Did the Constitutional Court get it wrong?

Author: James Tamale. PHOTO/FILE

What you need to know:

  • The court’s decision overlooked concrete evidence of discriminatory intent, leading to an erroneous conclusion on the statute’s constitutionality.

Uganda Law Society (ULS), to which I am a proud member since 2008, and 12 other professional bodies, some established by statute, in 2020 all filed a joint constitutional petition seeking inter alia to declare unconstitutional Section 2 (h) of the Stamp Duty (Amendment) Act, 2020. 

Fortunately, if not for a short-lived victory in case of an appeal, the petition prevailed all but for the wrong reasons and by a 5-0 unanimous decision, the justices agreed with the petitioners in resoundingly invalidating Section 2 (h) of the statute as being discriminatory against professionals in private practice despite there being no historical disadvantage or past wrongs perpetuated against professional practitioners that the constitutional framers could have intended to remedy and or correct. 

Based on my professional experience, the court’s determination of the statute’s constitutionality relied on the petitioners’ assumed social standing or status, which varies among members of the affected class.

By conflating the law’s discriminatory effect, or disparate impact, with disparate treatment, which involves intentional discrimination, the court arrived at a wrong conclusion.

Fist the basics, anti-discrimination laws historically (unlike of course in Uganda) draw their origin to the civil rights era with the intention of remedying unequal treatment of people on the basis of race or colour and in the years that followed, birthed the American Civil Rights Act, 1964.

To better appreciate how anti-discrimination laws came into being, one may have to go as far as 1868 with the ratification by all the 50 states in America of the 14th Amendment’s Equal Protection Clause.

There, laws established classifications of protected membership to aid courts in determining whether governmental conduct violates the Equal Protection Clause due to discrimination.

This includes applying different standards of review such as strict scrutiny, intermediate scrutiny, or rational basis review, depending on whether a suspect class, quasi-suspect class, or neither is involved, as demonstrated in the ULS et al v. Att-Gen case.

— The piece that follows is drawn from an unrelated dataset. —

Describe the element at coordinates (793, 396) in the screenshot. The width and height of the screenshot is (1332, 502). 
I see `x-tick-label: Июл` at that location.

For instance, where you have the constitutionality of a facially neutral law of general applicability, as with the impugned provision of the Stamp Duty (Amendment) Act challenged on grounds of discrimination because of the law’s disproportionate impact or its disparate effect on members of a protected class, to prevail, there must be convincing evidence of a discriminatory intent or disparate treatment on the part of the state. In case you are asking why the enormous burden on the law challengers, the answer lies in the presumption of validity or constitutionality and deference courts owe to Parliament where there’s no separation of powers question involved in a dispute.

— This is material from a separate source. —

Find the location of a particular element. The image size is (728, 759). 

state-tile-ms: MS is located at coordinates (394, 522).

Therefore, it is one thing that in its enforcement, the annulled provision of the statute created a disparate impact by disproportionately affecting individuals engaged in professional private practice than other similarly situated individuals employed in public service or non-private practice, but quite another thing altogether to pass constitutional muster, absent evidence of discriminatory intent. 

Moreover, where the government can show that it has a rational basis under a rational basis review which is the least of the three standards, for enforcing the statute, i.e., to increase the tax base or to enforce tax compliance by professionals in private practice, the constitutionality of the statute ordinarily would be upheld (as it should have been).

In a dissenting US Supreme Court opinion by a 7:2 split decision, Morrison v. Olson, 487 US 654 (1988), Justice Antonin Scalia said: “...We owe great deference to Congress’ view that what it has done is constitutional (cases omitted), and that we will decline to apply the statute only if the presumption of constitutionality can be overcome”. 

As one can tell, my interest is to advance a sound interpretation of the law and not to wage a battle with the rest of my professional colleagues and friends upon taking a victory lap from the outcome of their constitutional challenge.